How can l run two blocks in parallel?

DeepLearner17 · November 20, 2019, 2:14pm

Hi,

l would like to run in parallel (and in the same GPU) block1(x) and block2(x), which are two independent blocks parameterized by the same input signal x. Here is my forward function.
How can l run x1=self.block1(x) and x2=self.block2(x) in parallel rather than in sequential ?

Thank you

def  forward(self,x):
       x1=self.block1(x)       
       x2=self.block2(x)      
       x= torch.mm(x1,x2)      
       return x

albanD · November 20, 2019, 2:35pm

Hi,

The cuda api is asynchronous. So as long as you don’t print the values of the results, they will be pipelined automatically by the cuda driver.
If you have a powerful enough GPU, they might already be running in parallel.

andravin · February 8, 2020, 12:09am

Hi @albanD, @DeepLearner17

The two modules x1 and x2 in the example will run sequentially on the same CUDA stream.

Kernels launched on the same stream are not pipelined.
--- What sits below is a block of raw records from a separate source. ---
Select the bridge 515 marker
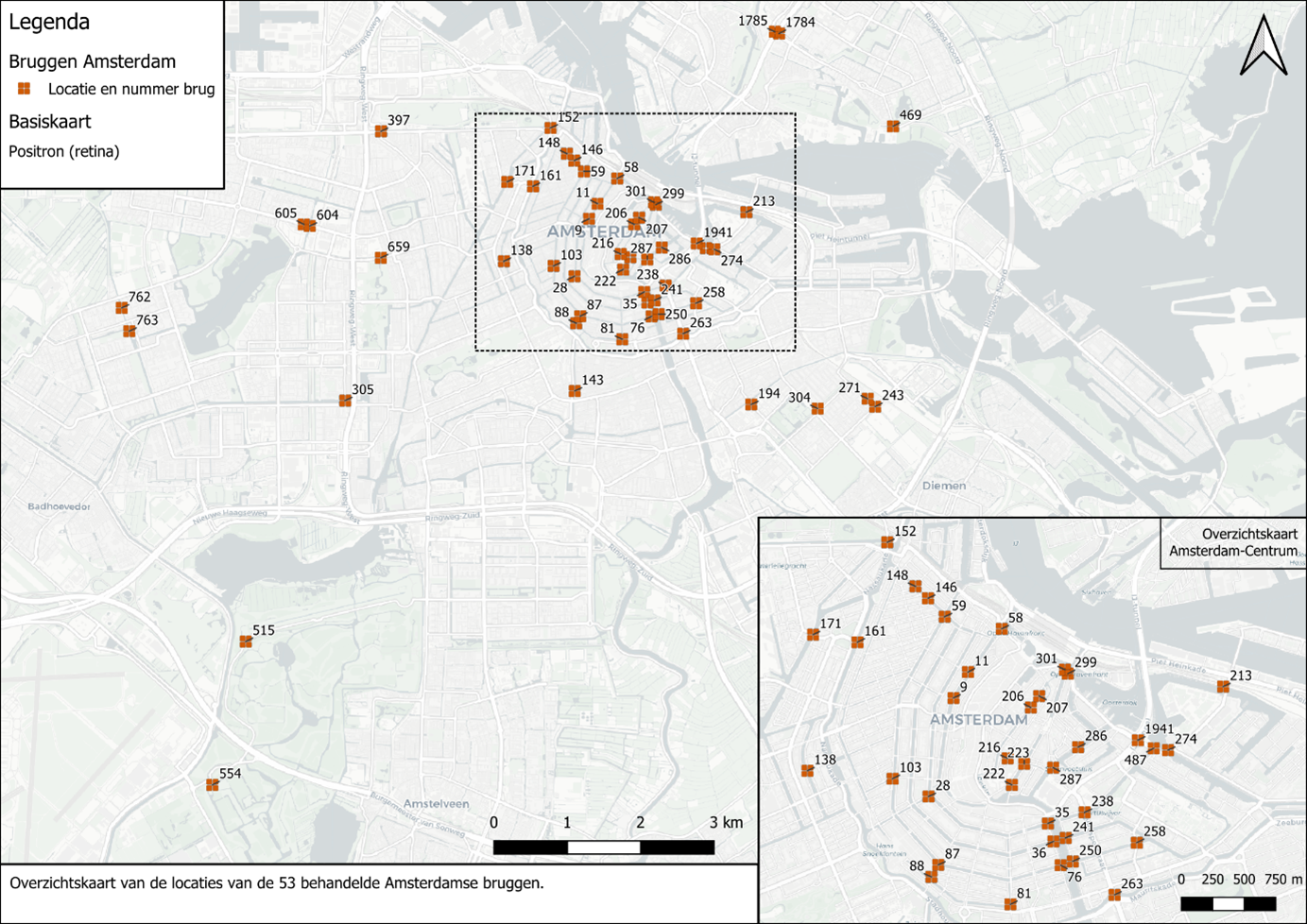pyautogui.click(x=246, y=642)
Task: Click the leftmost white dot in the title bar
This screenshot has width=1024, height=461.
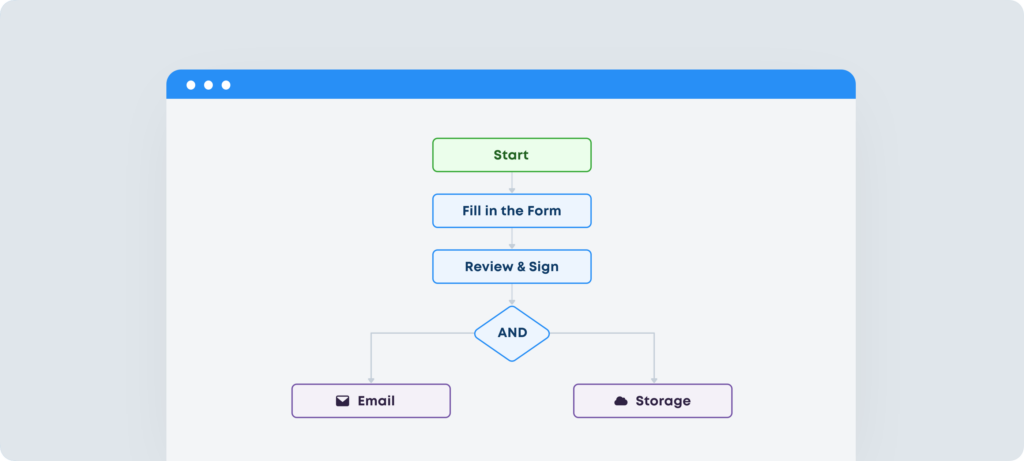Action: tap(191, 85)
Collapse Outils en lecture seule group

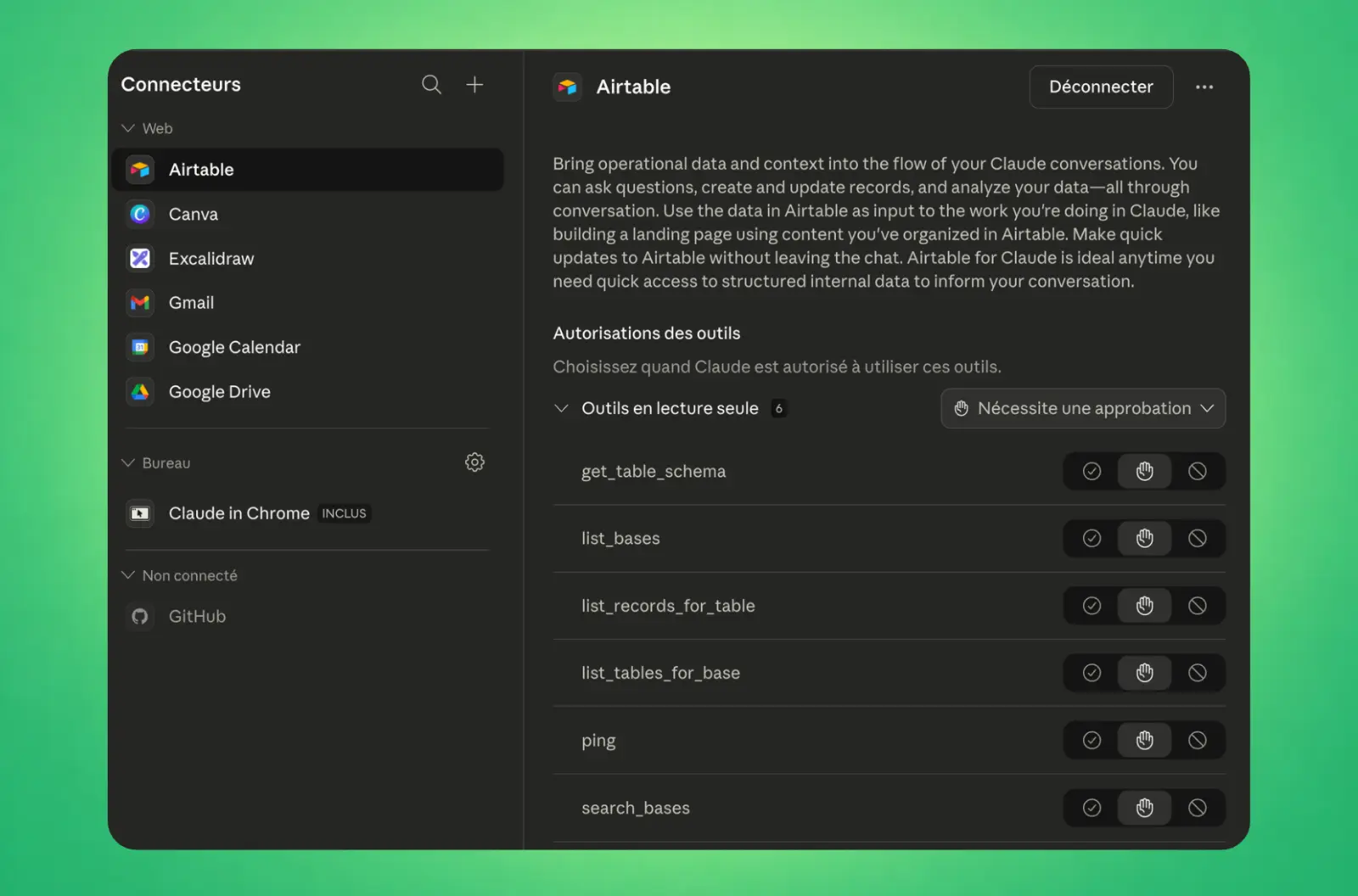(561, 409)
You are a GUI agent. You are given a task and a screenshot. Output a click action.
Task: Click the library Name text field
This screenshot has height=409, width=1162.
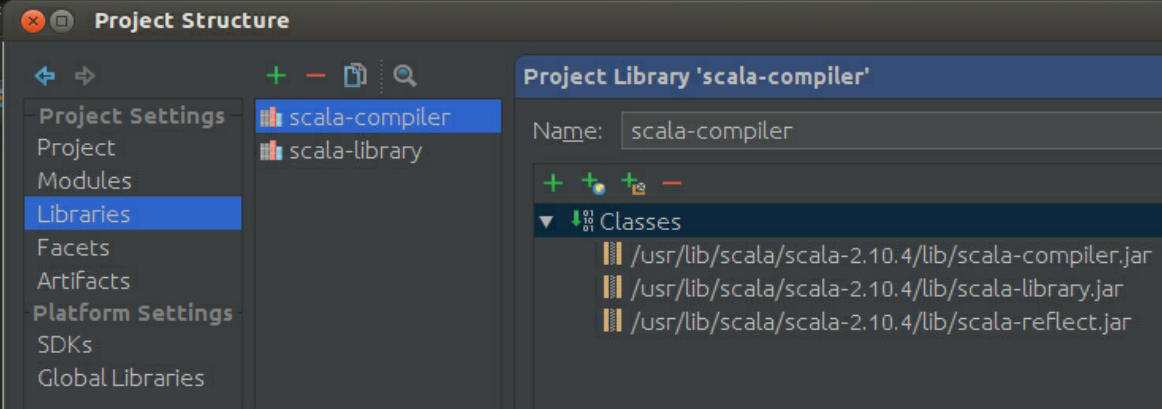tap(890, 131)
All blocks from the first kernel must complete before any blocks from the second kernel can be issued. This is the most basic level of synchronization provided by CUDA.

In order to pipeline two modules, PyTorch would need to run the underlying CUDA kernels on different streams. Then blocks from the second module could begin issuing as soon as all blocks from the first module have issued.

There is a PyTorch API for this. Apparently it respects the stream assignments during the backwards pass, too. See https://github.com/pytorch/pytorch/pull/8354

One could imagine a simpler API: Create a module called Parallel that takes a list of of modules and runs them each on a separate stream, and synchronizes at the end. It would looks like this:

def __init__(self, x):
    ...
    self.branches = nn.Parallel(block1, block2)
    ...

def forward(self, x):
    x1, x2 = self.branches(x, x)
    x = torch.mm(x1, x2)
    return x

You could build large parallel branches by composing Parallel with Sequential.

I think this API might be simpler than using streams directly, because we usually don’t care which streams are actually used for different modules, we just want to indicate the parallelism in the model and have the framework exploit it automatically.

Anyway hope this helps somebody.

albanD · February 8, 2020, 2:18am

In practice, most of our kernels actually use the whole GPU and so kernels don’t run at the same time.
So we see benefits from using stream only in very niche case, and general users wouldn’t need it.
We only provide the API for advanced user that know that their workload is in this niche case and they want to slightly improve the performances.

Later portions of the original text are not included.